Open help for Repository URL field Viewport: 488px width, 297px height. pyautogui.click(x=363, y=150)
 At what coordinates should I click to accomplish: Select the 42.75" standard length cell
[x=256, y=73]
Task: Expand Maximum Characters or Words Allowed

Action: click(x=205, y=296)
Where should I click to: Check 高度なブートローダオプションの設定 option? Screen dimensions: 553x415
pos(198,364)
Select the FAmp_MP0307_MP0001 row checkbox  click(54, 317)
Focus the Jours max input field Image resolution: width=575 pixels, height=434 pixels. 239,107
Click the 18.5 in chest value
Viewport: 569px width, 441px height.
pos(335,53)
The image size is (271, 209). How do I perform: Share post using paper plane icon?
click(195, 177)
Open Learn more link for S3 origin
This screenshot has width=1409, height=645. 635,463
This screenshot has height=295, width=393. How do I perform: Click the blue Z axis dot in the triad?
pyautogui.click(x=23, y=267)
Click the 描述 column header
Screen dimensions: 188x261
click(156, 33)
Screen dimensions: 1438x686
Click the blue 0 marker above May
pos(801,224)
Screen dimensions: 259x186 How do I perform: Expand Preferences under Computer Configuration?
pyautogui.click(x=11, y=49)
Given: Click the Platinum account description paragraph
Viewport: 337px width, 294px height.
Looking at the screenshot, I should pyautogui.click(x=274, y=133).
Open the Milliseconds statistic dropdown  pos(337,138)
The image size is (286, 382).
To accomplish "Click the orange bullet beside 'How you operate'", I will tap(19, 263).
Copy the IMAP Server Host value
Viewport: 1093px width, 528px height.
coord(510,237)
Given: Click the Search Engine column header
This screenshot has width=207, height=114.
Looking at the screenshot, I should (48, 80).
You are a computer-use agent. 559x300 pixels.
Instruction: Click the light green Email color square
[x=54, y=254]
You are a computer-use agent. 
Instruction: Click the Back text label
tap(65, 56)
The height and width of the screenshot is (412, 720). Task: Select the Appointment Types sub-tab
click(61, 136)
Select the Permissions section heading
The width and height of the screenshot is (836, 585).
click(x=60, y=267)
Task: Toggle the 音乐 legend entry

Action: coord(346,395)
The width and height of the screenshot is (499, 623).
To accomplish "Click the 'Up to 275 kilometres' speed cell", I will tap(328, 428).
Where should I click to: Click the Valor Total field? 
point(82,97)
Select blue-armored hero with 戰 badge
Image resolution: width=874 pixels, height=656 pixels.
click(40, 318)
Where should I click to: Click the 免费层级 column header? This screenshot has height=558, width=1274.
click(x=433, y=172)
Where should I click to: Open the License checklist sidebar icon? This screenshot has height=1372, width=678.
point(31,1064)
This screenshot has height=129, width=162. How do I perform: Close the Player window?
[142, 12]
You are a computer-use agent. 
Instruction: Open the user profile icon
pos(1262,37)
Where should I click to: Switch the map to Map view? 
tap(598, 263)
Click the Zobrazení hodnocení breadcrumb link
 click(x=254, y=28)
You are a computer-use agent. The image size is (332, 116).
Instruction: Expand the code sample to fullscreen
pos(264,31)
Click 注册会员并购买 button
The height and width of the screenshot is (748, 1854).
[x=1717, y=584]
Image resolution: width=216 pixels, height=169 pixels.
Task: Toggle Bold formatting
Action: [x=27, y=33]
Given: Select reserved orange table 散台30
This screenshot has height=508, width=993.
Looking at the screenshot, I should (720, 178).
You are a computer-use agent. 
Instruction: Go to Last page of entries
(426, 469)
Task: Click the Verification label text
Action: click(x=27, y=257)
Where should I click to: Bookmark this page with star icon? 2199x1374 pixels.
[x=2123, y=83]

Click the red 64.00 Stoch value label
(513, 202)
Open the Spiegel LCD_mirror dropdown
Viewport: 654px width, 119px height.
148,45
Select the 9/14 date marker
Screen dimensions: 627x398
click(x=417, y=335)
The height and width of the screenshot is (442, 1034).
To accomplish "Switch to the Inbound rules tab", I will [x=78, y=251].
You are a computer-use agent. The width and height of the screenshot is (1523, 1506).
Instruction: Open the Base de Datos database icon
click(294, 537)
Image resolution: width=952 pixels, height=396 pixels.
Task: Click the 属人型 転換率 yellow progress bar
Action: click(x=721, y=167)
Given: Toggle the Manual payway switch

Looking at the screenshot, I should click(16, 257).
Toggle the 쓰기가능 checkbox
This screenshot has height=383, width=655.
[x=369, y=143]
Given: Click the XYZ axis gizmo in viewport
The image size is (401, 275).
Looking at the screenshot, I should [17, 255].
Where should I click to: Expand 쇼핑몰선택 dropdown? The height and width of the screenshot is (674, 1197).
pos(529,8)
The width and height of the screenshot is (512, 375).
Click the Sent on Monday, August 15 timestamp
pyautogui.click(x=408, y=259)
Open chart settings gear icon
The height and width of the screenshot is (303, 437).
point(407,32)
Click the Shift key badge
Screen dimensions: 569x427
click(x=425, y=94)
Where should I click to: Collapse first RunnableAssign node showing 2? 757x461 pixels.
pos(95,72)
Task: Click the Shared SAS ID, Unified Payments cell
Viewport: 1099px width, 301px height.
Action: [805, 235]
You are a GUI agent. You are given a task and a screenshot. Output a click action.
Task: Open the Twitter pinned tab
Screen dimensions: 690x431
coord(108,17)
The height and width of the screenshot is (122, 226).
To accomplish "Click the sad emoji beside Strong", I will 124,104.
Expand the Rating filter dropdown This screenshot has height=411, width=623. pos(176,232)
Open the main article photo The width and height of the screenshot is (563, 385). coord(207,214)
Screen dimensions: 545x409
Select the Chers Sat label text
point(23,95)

--*--

> _TASK TO COMPLETE_
Can you present every line of the items above as a Markdown table with a Row column for the line number and a Line column for the text, leaving out blank lines?

> _REPLY TO THE TASK_
| Row | Line |
|---|---|
| 1 | Open help for Repository URL field Viewport: 488px width, 297px height. pyautogui.click(x=363, y=150) |
| 2 |  At what coordinates should I click to accomplish: Select the 42.75" standard length cell |
| 3 | [x=256, y=73] |
| 4 | Task: Expand Maximum Characters or Words Allowed |
| 5 | Action: click(x=205, y=296) |
| 6 | Where should I click to: Check 高度なブートローダオプションの設定 option? Screen dimensions: 553x415 |
| 7 | pos(198,364) |
| 8 | Select the FAmp_MP0307_MP0001 row checkbox  click(54, 317) |
| 9 | Focus the Jours max input field Image resolution: width=575 pixels, height=434 pixels. 239,107 |
| 10 | Click the 18.5 in chest value |
| 11 | Viewport: 569px width, 441px height. |
| 12 | pos(335,53) |
| 13 | The image size is (271, 209). How do I perform: Share post using paper plane icon? |
| 14 | click(195, 177) |
| 15 | Open Learn more link for S3 origin |
| 16 | This screenshot has width=1409, height=645. 635,463 |
| 17 | This screenshot has height=295, width=393. How do I perform: Click the blue Z axis dot in the triad? |
| 18 | pyautogui.click(x=23, y=267) |
| 19 | Click the 描述 column header |
| 20 | Screen dimensions: 188x261 |
| 21 | click(156, 33) |
| 22 | Screen dimensions: 1438x686 |
| 23 | Click the blue 0 marker above May |
| 24 | pos(801,224) |
| 25 | Screen dimensions: 259x186 How do I perform: Expand Preferences under Computer Configuration? |
| 26 | pyautogui.click(x=11, y=49) |
| 27 | Given: Click the Platinum account description paragraph |
| 28 | Viewport: 337px width, 294px height. |
| 29 | Looking at the screenshot, I should pyautogui.click(x=274, y=133). |
| 30 | Open the Milliseconds statistic dropdown  pos(337,138) |
| 31 | The image size is (286, 382). |
| 32 | To accomplish "Click the orange bullet beside 'How you operate'", I will tap(19, 263). |
| 33 | Copy the IMAP Server Host value |
| 34 | Viewport: 1093px width, 528px height. |
| 35 | coord(510,237) |
| 36 | Given: Click the Search Engine column header |
| 37 | This screenshot has width=207, height=114. |
| 38 | Looking at the screenshot, I should (48, 80). |
| 39 | You are a computer-use agent. 559x300 pixels. |
| 40 | Instruction: Click the light green Email color square |
| 41 | [x=54, y=254] |
| 42 | You are a computer-use agent.  |
| 43 | Instruction: Click the Back text label |
| 44 | tap(65, 56) |
| 45 | The height and width of the screenshot is (412, 720). Task: Select the Appointment Types sub-tab |
| 46 | click(61, 136) |
| 47 | Select the Permissions section heading |
| 48 | The width and height of the screenshot is (836, 585). |
| 49 | click(x=60, y=267) |
| 50 | Task: Toggle the 音乐 legend entry |
| 51 | Action: coord(346,395) |
| 52 | The width and height of the screenshot is (499, 623). |
| 53 | To accomplish "Click the 'Up to 275 kilometres' speed cell", I will tap(328, 428). |
| 54 | Where should I click to: Click the Valor Total field?  |
| 55 | point(82,97) |
| 56 | Select blue-armored hero with 戰 badge |
| 57 | Image resolution: width=874 pixels, height=656 pixels. |
| 58 | click(40, 318) |
| 59 | Where should I click to: Click the 免费层级 column header? This screenshot has height=558, width=1274. |
| 60 | click(x=433, y=172) |
| 61 | Where should I click to: Open the License checklist sidebar icon? This screenshot has height=1372, width=678. |
| 62 | point(31,1064) |
| 63 | This screenshot has height=129, width=162. How do I perform: Close the Player window? |
| 64 | [142, 12] |
| 65 | You are a computer-use agent.  |
| 66 | Instruction: Open the user profile icon |
| 67 | pos(1262,37) |
| 68 | Where should I click to: Switch the map to Map view?  |
| 69 | tap(598, 263) |
| 70 | Click the Zobrazení hodnocení breadcrumb link |
| 71 |  click(x=254, y=28) |
| 72 | You are a computer-use agent. The image size is (332, 116). |
| 73 | Instruction: Expand the code sample to fullscreen |
| 74 | pos(264,31) |
| 75 | Click 注册会员并购买 button |
| 76 | The height and width of the screenshot is (748, 1854). |
| 77 | [x=1717, y=584] |
| 78 | Image resolution: width=216 pixels, height=169 pixels. |
| 79 | Task: Toggle Bold formatting |
| 80 | Action: [x=27, y=33] |
| 81 | Given: Select reserved orange table 散台30 |
| 82 | This screenshot has height=508, width=993. |
| 83 | Looking at the screenshot, I should (720, 178). |
| 84 | You are a computer-use agent.  |
| 85 | Instruction: Go to Last page of entries |
| 86 | (426, 469) |
| 87 | Task: Click the Verification label text |
| 88 | Action: click(x=27, y=257) |
| 89 | Where should I click to: Bookmark this page with star icon? 2199x1374 pixels. |
| 90 | [x=2123, y=83] |
| 91 | Click the red 64.00 Stoch value label |
| 92 | (513, 202) |
| 93 | Open the Spiegel LCD_mirror dropdown |
| 94 | Viewport: 654px width, 119px height. |
| 95 | 148,45 |
| 96 | Select the 9/14 date marker |
| 97 | Screen dimensions: 627x398 |
| 98 | click(x=417, y=335) |
| 99 | The height and width of the screenshot is (442, 1034). |
| 100 | To accomplish "Switch to the Inbound rules tab", I will [x=78, y=251]. |
| 101 | You are a computer-use agent. The width and height of the screenshot is (1523, 1506). |
| 102 | Instruction: Open the Base de Datos database icon |
| 103 | click(294, 537) |
| 104 | Image resolution: width=952 pixels, height=396 pixels. |
| 105 | Task: Click the 属人型 転換率 yellow progress bar |
| 106 | Action: click(x=721, y=167) |
| 107 | Given: Toggle the Manual payway switch |
| 108 | Looking at the screenshot, I should click(16, 257). |
| 109 | Toggle the 쓰기가능 checkbox |
| 110 | This screenshot has height=383, width=655. |
| 111 | [x=369, y=143] |
| 112 | Given: Click the XYZ axis gizmo in viewport |
| 113 | The image size is (401, 275). |
| 114 | Looking at the screenshot, I should [17, 255]. |
| 115 | Where should I click to: Expand 쇼핑몰선택 dropdown? The height and width of the screenshot is (674, 1197). |
| 116 | pos(529,8) |
| 117 | The width and height of the screenshot is (512, 375). |
| 118 | Click the Sent on Monday, August 15 timestamp |
| 119 | pyautogui.click(x=408, y=259) |
| 120 | Open chart settings gear icon |
| 121 | The height and width of the screenshot is (303, 437). |
| 122 | point(407,32) |
| 123 | Click the Shift key badge |
| 124 | Screen dimensions: 569x427 |
| 125 | click(x=425, y=94) |
| 126 | Where should I click to: Collapse first RunnableAssign node showing 2? 757x461 pixels. |
| 127 | pos(95,72) |
| 128 | Task: Click the Shared SAS ID, Unified Payments cell |
| 129 | Viewport: 1099px width, 301px height. |
| 130 | Action: [805, 235] |
| 131 | You are a GUI agent. You are given a task and a screenshot. Output a click action. |
| 132 | Task: Open the Twitter pinned tab |
| 133 | Screen dimensions: 690x431 |
| 134 | coord(108,17) |
| 135 | The height and width of the screenshot is (122, 226). |
| 136 | To accomplish "Click the sad emoji beside Strong", I will 124,104. |
| 137 | Expand the Rating filter dropdown This screenshot has height=411, width=623. pos(176,232) |
| 138 | Open the main article photo The width and height of the screenshot is (563, 385). coord(207,214) |
| 139 | Screen dimensions: 545x409 |
| 140 | Select the Chers Sat label text |
| 141 | point(23,95) |